Summer Under the Stars: Battleground (1949)

TCM’s star of the day is Van Johnson, and my film pick for the actor is Battleground, which airs today at 8:00 P.M. (EST).

Battleground follows a company of the U.S. Army’s 101st Airborne Division in the besieged city of Bastogne, Belgium during the Battle of the Bulge. The squad faces many hardships in an especially harsh winter; they’re low on fuel, rations, and ammunition, and the thick fog surrounding them prevents their relief by Allied air support. As they wait for the clouds to break, the soldiers try to keep their morale up while evading attacks from the Germans nearby.

Aside from a couple of details, Battleground is a highly accurate account of the Siege of Bastogne during World War II. Screenwriter Robert Pirosh based the story on his own experiences as an infantryman during the Battle of the Bulge. Some scenes in the film, such as Mexican-American soldier Roderigues (Ricardo Montalbán) never seeing snow before the war, seemed like they were played up just for entertainment value, but they actually did happen and were based on real incidents. The film’s most inauthentic quality is where it was filmed. While there was some location shooting done in northern California, Oregon, and Washington state, Battleground was almost entirely filmed on the MGM backlot.

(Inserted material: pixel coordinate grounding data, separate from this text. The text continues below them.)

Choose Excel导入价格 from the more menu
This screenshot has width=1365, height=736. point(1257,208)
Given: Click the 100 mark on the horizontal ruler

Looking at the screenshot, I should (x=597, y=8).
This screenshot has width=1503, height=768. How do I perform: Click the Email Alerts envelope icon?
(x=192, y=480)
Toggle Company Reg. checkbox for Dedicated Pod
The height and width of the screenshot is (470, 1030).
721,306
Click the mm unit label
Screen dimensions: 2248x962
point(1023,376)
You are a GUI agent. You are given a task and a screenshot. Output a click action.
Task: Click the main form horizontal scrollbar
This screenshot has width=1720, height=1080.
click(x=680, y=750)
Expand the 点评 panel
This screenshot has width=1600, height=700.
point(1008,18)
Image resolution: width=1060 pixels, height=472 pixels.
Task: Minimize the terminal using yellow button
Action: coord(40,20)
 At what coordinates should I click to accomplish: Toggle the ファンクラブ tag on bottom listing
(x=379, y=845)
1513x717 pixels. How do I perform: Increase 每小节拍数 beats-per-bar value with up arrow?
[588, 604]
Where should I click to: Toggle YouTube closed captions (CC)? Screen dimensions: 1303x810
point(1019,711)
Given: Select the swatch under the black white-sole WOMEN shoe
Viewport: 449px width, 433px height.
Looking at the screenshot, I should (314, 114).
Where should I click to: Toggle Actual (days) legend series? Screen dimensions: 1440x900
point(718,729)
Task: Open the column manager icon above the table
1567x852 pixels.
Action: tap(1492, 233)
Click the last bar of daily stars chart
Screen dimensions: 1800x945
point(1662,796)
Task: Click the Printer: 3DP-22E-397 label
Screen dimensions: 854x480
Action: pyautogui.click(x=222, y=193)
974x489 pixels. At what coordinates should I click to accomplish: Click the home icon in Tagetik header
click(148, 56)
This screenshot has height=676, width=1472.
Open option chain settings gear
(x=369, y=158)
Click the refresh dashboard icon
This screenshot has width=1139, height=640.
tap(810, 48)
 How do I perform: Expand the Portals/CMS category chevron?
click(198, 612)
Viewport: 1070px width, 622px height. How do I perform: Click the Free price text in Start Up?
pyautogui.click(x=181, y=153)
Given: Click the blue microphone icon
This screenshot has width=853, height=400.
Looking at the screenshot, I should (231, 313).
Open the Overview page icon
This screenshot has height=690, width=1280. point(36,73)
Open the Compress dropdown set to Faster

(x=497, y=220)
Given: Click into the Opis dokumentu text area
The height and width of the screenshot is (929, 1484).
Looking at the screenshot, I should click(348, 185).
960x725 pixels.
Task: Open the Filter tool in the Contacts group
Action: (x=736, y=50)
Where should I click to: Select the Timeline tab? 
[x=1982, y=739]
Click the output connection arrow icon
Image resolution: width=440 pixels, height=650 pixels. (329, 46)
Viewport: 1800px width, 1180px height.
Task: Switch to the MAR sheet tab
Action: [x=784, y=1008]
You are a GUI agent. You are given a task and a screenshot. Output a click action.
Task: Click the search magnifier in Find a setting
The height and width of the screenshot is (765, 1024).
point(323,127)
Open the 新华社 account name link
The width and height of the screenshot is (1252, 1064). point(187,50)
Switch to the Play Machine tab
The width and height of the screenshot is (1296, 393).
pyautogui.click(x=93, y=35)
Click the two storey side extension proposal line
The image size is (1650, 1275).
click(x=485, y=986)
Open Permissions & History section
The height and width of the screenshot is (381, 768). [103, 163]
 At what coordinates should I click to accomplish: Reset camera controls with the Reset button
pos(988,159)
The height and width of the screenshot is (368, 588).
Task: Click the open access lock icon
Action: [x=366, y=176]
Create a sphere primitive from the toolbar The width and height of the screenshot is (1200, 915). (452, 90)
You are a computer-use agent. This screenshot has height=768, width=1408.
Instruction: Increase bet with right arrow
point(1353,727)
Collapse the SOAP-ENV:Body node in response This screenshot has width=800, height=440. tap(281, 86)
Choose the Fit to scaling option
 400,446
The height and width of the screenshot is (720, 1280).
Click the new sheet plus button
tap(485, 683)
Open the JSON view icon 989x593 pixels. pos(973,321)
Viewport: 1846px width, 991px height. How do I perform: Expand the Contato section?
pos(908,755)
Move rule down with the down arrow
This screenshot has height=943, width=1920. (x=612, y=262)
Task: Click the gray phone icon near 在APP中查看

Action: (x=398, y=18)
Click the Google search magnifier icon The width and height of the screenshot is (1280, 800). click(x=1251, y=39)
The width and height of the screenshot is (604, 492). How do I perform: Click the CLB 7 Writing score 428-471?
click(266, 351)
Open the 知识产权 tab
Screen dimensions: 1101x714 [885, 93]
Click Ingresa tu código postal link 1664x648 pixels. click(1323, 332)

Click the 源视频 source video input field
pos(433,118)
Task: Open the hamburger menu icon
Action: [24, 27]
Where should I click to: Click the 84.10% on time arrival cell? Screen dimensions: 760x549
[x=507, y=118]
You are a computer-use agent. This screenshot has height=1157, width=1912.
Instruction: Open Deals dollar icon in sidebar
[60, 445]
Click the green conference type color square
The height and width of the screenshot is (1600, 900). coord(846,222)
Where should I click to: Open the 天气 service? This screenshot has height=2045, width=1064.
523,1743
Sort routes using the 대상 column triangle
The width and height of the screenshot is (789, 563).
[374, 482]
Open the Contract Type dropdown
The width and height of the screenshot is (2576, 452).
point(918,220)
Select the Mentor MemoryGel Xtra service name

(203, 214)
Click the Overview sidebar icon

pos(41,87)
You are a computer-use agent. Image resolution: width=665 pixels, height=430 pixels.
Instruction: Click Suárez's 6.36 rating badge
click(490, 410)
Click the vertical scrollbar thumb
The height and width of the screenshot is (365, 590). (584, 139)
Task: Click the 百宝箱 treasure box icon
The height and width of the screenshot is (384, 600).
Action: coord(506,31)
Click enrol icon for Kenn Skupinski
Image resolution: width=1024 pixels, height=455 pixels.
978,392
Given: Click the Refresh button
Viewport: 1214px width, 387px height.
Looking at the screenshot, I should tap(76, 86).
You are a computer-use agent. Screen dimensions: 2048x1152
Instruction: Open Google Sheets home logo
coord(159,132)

Leading this fantastic cast is Van Johnson as Holley, a sardonic PFC. Here he gives a great performance for one of the best characters he ever got to play, proving he could do more than just play the amiable romantic lead. Throughout the 1940s and 1950s, he embodied the boy-next-door and often starred in MGM musicals and war dramas playing good-natured soldiers. Johnson himself once commented on how often he played soldiers: “I remember finishing one [film] Thursday morning with June Allyson and starting a new one Thursday afternoon with Esther Williams. I didn’t know which branch of the service I was in!” Though Johnson never received any accolades throughout his film career, he always gave good performances that allowed him to show off his talent while also not taking the spotlight away from his co-stars, and this skill of his couldn’t be more evident than in Battleground. This article remembers him as “a better actor than Hollywood usually allowed him to be.”

Battleground was the second top-grossing film of 1949, and it was also MGM’s largest grossing film in five years. Along with great commercial success, the film was well-received critically and garnered six Oscar nominations, including ones for Best Director and Best Picture. The film won two Academy Awards for Best Black-and-White Cinematography and Best Story and Screenplay.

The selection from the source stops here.